Periscopio propone un nuovo modo di essere giornale, di fare informazione. di accostare Alto e Basso, di rapportarsi al proprio pubblico. Rompe compartimenti stagni delle sezioni tradizionali di quotidiani. Accoglie e dà riconosce uguale dignità a tutti i generi e tutti linguaggi: così in primo piano ci può essere una notizia, un commento, ma anche una poesia o una vignetta.  Abbandona la rincorsa allo scoop, all’intervista esclusiva, alla firma illustre, proponendo quella che abbiamo chiamato “informazione verticale”: entrare cioè nelle  “cose che accadono fuori e dentro di noi”, denunciare Il Vecchio che resiste e raccontare Il Nuovo che germoglia, stare dalla parte dei diritti e denunciare la diseguaglianza che cresce in Italia e nel mondo. .
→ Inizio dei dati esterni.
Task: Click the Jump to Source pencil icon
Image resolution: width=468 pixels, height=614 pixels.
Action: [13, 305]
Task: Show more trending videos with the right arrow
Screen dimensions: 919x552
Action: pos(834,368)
Con il quotidiano di ieri, così si diceva, oggi ci si incarta il pesce. Non Periscopio, la sua “informazione verticale” non invecchia mai e dal nostro archivio di quasi 50.000 articoli (disponibile gratuitamente) si pescano continuamente contenuti utili per integrare le ultime notizie uscite. Non troverete mai, come succede in quasi tutti i quotidiani on line,  le prime tre righe dell’articolo in chiaro… e una piccola tassa per poter leggere tutto il resto.
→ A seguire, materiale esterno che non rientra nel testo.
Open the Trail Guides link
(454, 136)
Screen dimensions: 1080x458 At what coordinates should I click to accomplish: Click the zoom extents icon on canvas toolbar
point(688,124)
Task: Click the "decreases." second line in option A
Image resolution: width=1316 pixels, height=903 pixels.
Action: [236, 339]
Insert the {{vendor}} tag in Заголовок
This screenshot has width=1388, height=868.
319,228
Sembra una frase retorica ma non lo è: “Periscopio è un giornale senza padrini e senza padroni”. Siamo orgogliosamente antifascisti, pacifisti, nonviolenti, femministi, ambientalisti. Crediamo nella Sinistra (anche se la Sinistra non crede più a se stessa), ma non apparteniamo a nessuna casa politica, non fiancheggiamo nessun partito e nessun leader. Anzi, diffidiamo dei leader e dei capipopolo, perfino degli eroi. Non ci piacciono i muri, quelli materiali come  quelli immateriali, frutto del pregiudizio e dell’egoismo. Ci piace “il popolo” (quello scritto in Costituzione) e vorremmo cancellare “la nazione”, premessa di ogni guerra e  di ogni violenza.

Periscopio è quindi un giornale popolare, non nazionalpopolare. Un quotidiano “generalista”,  scritto per essere letto da tutti (“quelli che hanno letto milioni di libri o che non sanno nemmeno parlare” F. De Gregori), da tutti quelli che coltivano la curiosità, e non dalle elites, dai circoli degli addetti ai lavori, dagli intellettuali del vuoto e della chiacchiera.